-- Instructions for the task --
Your task is to reproduce exactly the lines that run from the beginning of the data through the line where "Given: Enable the Origin at center checkbox" appears.

-- Records supplied --
----------

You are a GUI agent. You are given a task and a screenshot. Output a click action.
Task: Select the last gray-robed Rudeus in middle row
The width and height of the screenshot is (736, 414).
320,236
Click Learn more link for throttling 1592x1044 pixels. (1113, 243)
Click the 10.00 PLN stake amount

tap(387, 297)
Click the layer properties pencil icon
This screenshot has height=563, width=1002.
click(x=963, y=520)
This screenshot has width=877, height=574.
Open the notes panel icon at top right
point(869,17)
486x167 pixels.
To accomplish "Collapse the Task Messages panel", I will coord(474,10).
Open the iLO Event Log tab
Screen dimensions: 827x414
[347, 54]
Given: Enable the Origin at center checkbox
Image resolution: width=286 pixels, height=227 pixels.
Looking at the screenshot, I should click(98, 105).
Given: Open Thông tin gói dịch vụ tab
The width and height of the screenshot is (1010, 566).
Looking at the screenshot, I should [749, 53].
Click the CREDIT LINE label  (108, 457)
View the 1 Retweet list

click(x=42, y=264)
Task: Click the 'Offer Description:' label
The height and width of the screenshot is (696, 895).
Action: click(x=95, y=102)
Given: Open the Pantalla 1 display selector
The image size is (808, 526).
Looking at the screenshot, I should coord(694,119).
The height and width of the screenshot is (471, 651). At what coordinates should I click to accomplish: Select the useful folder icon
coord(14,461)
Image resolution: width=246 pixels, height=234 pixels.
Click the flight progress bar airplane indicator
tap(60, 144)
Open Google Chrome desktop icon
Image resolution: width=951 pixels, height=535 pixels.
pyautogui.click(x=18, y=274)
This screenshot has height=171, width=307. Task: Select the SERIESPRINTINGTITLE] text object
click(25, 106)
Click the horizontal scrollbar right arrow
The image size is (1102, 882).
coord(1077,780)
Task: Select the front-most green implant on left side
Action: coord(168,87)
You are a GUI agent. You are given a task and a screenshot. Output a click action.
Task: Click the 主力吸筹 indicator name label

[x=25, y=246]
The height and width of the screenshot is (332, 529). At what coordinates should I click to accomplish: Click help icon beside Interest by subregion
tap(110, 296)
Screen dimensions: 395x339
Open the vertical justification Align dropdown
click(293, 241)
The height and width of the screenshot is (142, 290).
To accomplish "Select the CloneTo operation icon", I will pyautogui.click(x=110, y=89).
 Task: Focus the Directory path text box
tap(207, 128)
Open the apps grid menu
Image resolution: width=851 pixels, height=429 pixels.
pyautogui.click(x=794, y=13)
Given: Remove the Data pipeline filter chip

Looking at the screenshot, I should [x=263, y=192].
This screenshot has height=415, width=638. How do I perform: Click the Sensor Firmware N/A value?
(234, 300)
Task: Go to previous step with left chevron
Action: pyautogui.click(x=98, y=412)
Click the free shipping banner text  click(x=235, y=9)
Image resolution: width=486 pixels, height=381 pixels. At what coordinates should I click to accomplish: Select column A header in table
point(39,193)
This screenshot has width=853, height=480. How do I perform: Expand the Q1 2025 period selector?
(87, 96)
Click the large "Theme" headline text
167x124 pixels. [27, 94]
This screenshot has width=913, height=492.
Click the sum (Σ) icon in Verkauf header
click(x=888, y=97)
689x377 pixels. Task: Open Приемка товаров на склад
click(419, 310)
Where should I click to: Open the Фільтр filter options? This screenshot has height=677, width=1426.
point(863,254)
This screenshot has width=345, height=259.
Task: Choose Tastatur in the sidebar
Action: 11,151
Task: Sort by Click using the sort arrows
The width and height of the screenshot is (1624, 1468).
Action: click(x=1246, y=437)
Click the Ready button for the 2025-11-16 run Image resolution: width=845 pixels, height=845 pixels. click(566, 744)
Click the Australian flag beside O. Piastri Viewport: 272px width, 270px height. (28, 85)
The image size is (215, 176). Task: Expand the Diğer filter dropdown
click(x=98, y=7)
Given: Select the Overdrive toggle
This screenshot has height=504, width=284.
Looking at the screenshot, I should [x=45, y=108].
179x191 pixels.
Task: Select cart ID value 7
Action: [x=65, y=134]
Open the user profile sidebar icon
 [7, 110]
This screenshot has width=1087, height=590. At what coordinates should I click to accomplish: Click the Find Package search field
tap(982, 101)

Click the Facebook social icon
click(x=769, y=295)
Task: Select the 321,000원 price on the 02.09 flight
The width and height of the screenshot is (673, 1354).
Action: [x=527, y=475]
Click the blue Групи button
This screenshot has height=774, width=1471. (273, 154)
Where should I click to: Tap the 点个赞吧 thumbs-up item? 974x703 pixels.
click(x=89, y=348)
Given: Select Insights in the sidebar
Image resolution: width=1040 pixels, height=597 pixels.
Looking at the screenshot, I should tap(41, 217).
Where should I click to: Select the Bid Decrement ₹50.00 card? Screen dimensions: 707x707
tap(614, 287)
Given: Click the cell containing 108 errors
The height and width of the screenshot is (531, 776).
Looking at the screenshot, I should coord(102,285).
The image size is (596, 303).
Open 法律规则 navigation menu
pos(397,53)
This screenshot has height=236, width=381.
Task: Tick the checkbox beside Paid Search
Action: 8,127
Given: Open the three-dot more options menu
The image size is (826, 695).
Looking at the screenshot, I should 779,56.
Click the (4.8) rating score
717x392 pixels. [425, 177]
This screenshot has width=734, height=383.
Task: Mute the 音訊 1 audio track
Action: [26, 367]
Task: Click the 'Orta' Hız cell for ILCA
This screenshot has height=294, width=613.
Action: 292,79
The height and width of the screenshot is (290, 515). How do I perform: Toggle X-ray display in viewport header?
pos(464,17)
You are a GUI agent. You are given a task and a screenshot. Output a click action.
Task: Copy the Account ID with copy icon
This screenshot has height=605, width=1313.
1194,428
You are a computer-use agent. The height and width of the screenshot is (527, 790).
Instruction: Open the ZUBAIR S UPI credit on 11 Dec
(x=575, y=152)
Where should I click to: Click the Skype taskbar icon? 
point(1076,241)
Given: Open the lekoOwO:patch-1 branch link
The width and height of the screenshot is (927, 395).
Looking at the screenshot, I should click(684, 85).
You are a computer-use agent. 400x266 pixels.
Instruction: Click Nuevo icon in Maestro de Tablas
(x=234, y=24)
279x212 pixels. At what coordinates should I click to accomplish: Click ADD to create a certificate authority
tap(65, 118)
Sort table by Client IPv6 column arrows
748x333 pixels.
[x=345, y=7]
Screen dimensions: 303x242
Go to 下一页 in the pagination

----------

-- Solution below --
You are a GUI agent. You are given a task and a screenshot. Output a click action.
Task: Select the last gray-robed Rudeus in middle row
The width and height of the screenshot is (736, 414).
320,236
Click Learn more link for throttling 1592x1044 pixels. (1113, 243)
Click the 10.00 PLN stake amount

tap(387, 297)
Click the layer properties pencil icon
This screenshot has height=563, width=1002.
click(x=963, y=520)
This screenshot has width=877, height=574.
Open the notes panel icon at top right
point(869,17)
486x167 pixels.
To accomplish "Collapse the Task Messages panel", I will coord(474,10).
Open the iLO Event Log tab
Screen dimensions: 827x414
[347, 54]
Given: Enable the Origin at center checkbox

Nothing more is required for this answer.